-- Material for this exercise --
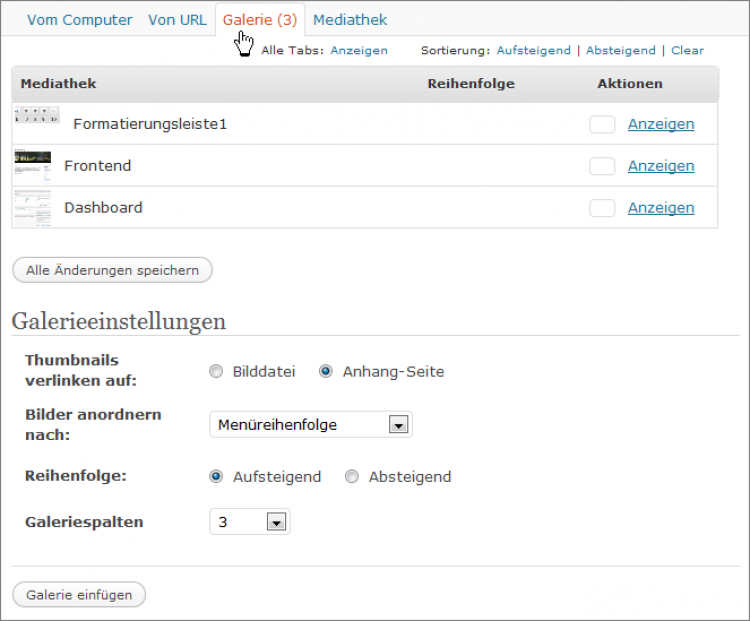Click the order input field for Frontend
...
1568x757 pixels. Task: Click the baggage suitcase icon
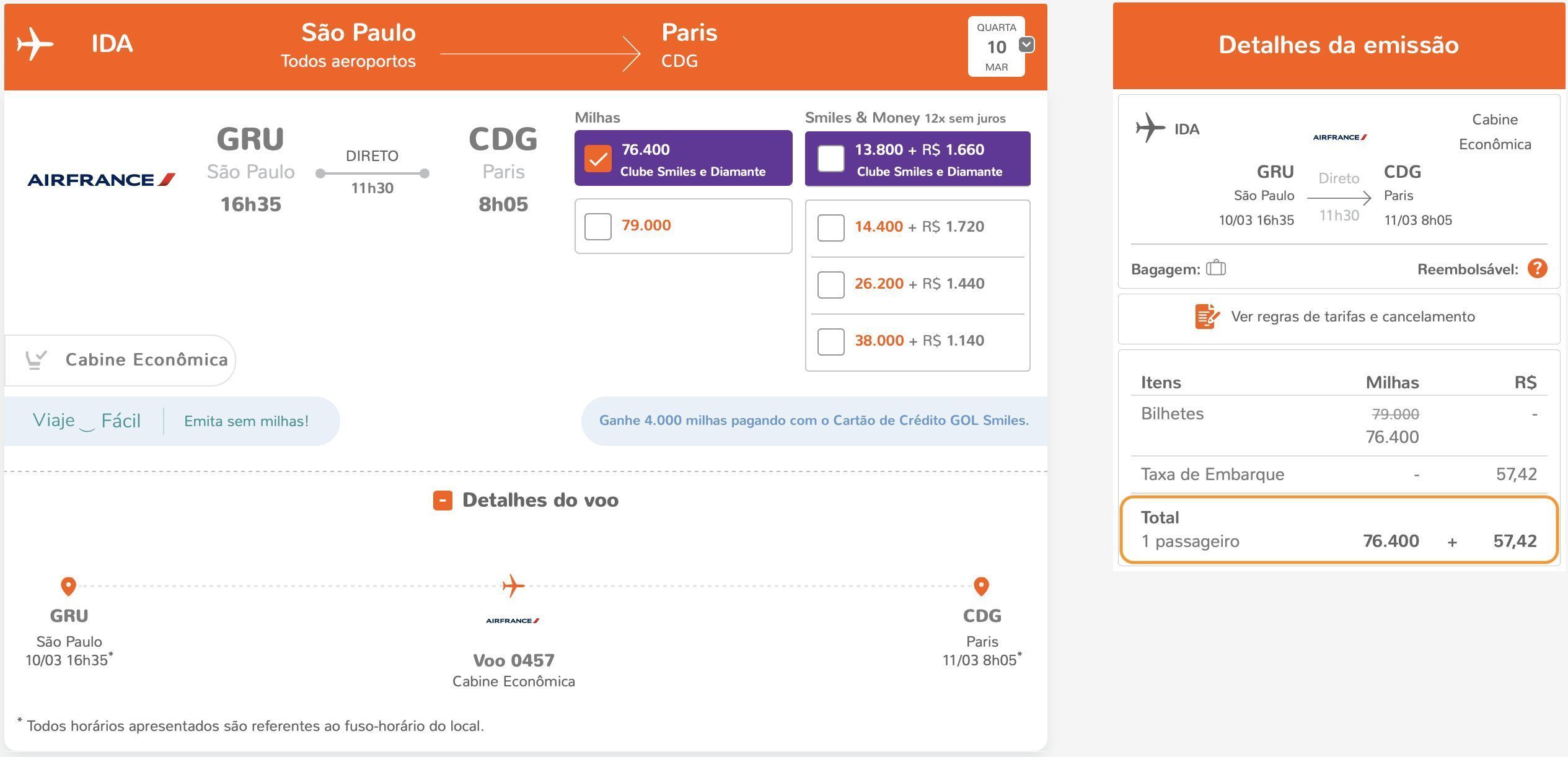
* * *
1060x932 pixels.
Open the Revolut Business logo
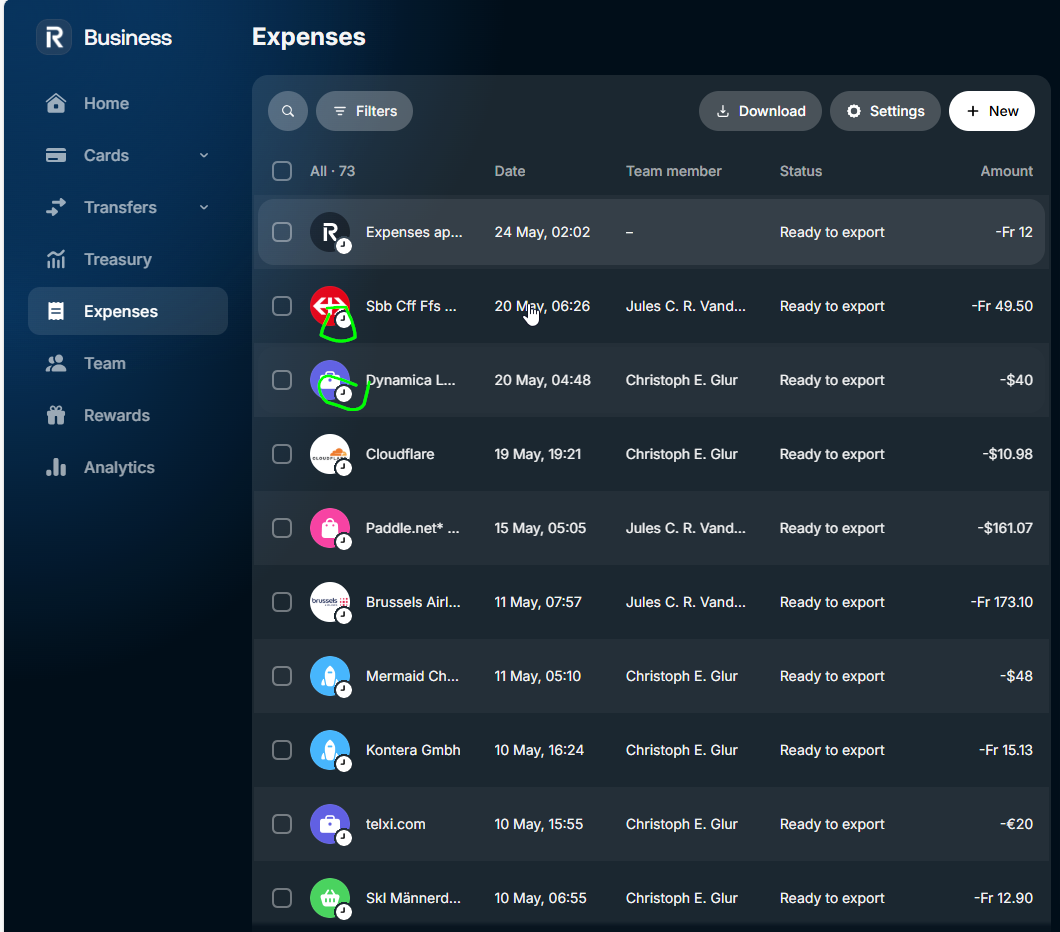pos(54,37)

-- Exercise objective --
Filter by the word "pixels": copy every line of the data that holds it.

-- Finished task --
1568x757 pixels. Task: Click the baggage suitcase icon
1060x932 pixels.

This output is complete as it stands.